Part of the reason people find smoking difficult to quit is that each time they have a cigarette, feelings of craving, irritability and anxiety melt away. This component of addiction is known as negative reward and is controlled in part by a region of the brain called the habenula. The neurotransmitters acetylcholine and glutamate are thought to influence nicotine dependence in the habenula, but the molecular details of this regulation are unclear.
“We knew that both of these neurotransmitters played important roles in the neurons in the habenula,” says Ines Ibanez-Tallon, Research Associate Professor in the Laboratory of Molecular Biology, headed by James and Marilyn Simons Professor Nathaniel Heintz. “What we didn’t know was how they might interact, or work together to reinforce addiction.”
Ibanez-Tallon and colleagues now report that acetylcholine regulates glutamate signaling in the habenula, identifying a new mechanism important for nicotine dependence. The study was published on December 1 in eLife.
Neurotransmitters, the chemical messengers of the brain, are packaged into spherical structures called vesicles, which reside at the ends of neurons. Upon receiving certain signals, neurons release their vesicle contents into the synapse, perpetuating the signal onto the next neuron. Neurons can recycle neurotransmitters by reabsorbing them through reuptake, a process that allows them to precisely control the amounts of neurotransmitters in the synapse.
Even a small upset in the balance of neurotransmitters can result in altered behavior. In the case of acetylcholine, it can influence our ability to cope with addiction.
“To understand how these neurotransmitters work, we created a mouse model whose habenular neurons don’t make acetylcholine because the mice lack a key gene involved in acetylcholine processing,” says Ibanez-Tallon. “In our experiments, we observed that the elimination of acetylcholine affected glutamate in this brain region in two ways. First, the amount of glutamate released by neurons was reduced.
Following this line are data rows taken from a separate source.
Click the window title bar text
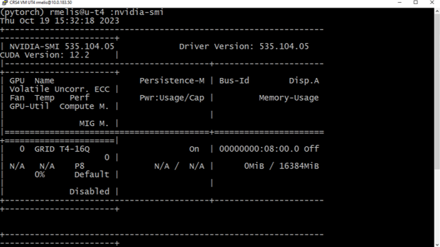The image size is (440, 247). pos(40,3)
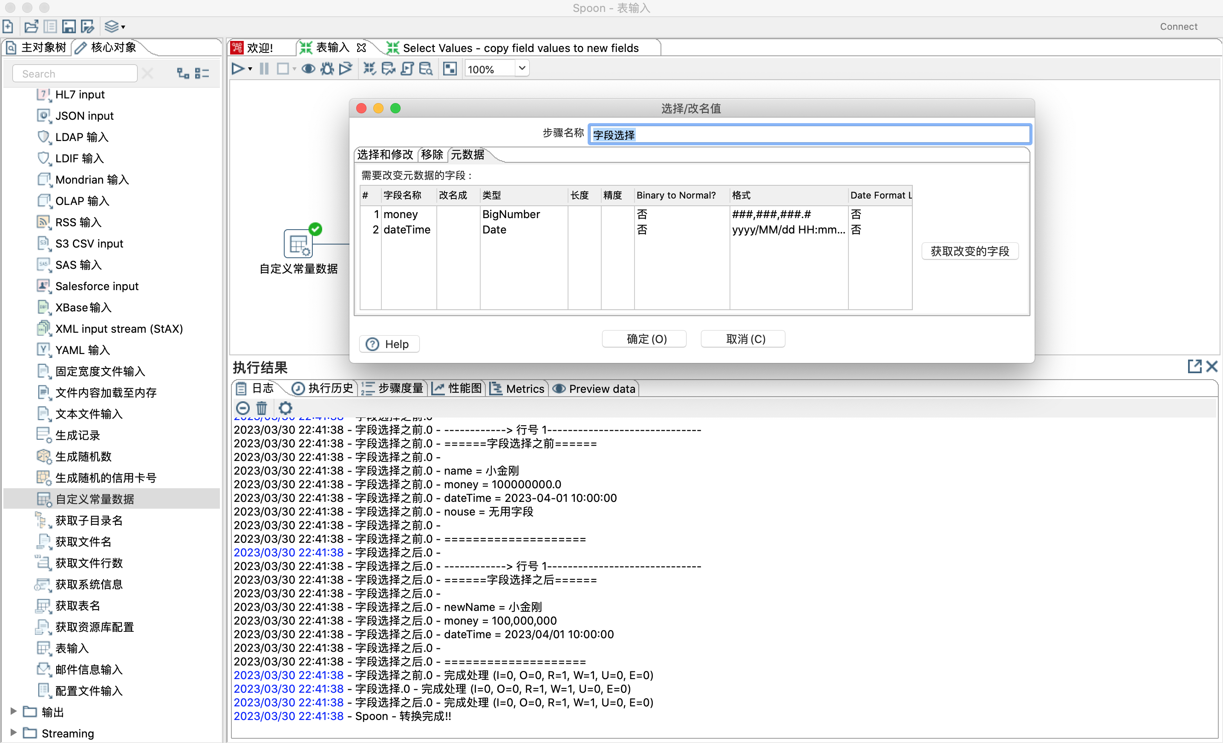
Task: Select JSON input in step tree
Action: 84,116
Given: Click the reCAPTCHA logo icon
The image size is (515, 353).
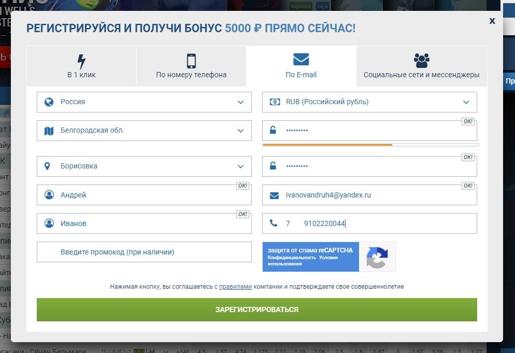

And second, the reuptake of glutamate back into vesicles was impaired. Both of these mechanisms affect the excitability of neurons, meaning normal signaling is disrupted.”
Based on these findings, the researchers suggest that acetylcholine regulates how much glutamate is released into the synapse, and at what frequency. It also facilitates the packaging of glutamate into vesicles.
Studies using electron microscopy confirmed that the neurotransmitters are in the same place at the same time, and are able to affect one another.
How does this affect behavior?
Behaviorally, removing acetylcholine from the habenula caused the mice to become insensitive to the rewarding properties of nicotine, and they did not develop a tolerance to continued nicotine exposure. In addition, these mice did not experience withdrawal symptoms, such as body shakes and scratching. These findings and others indicate that without acetylcholine, nicotine addiction would not occur.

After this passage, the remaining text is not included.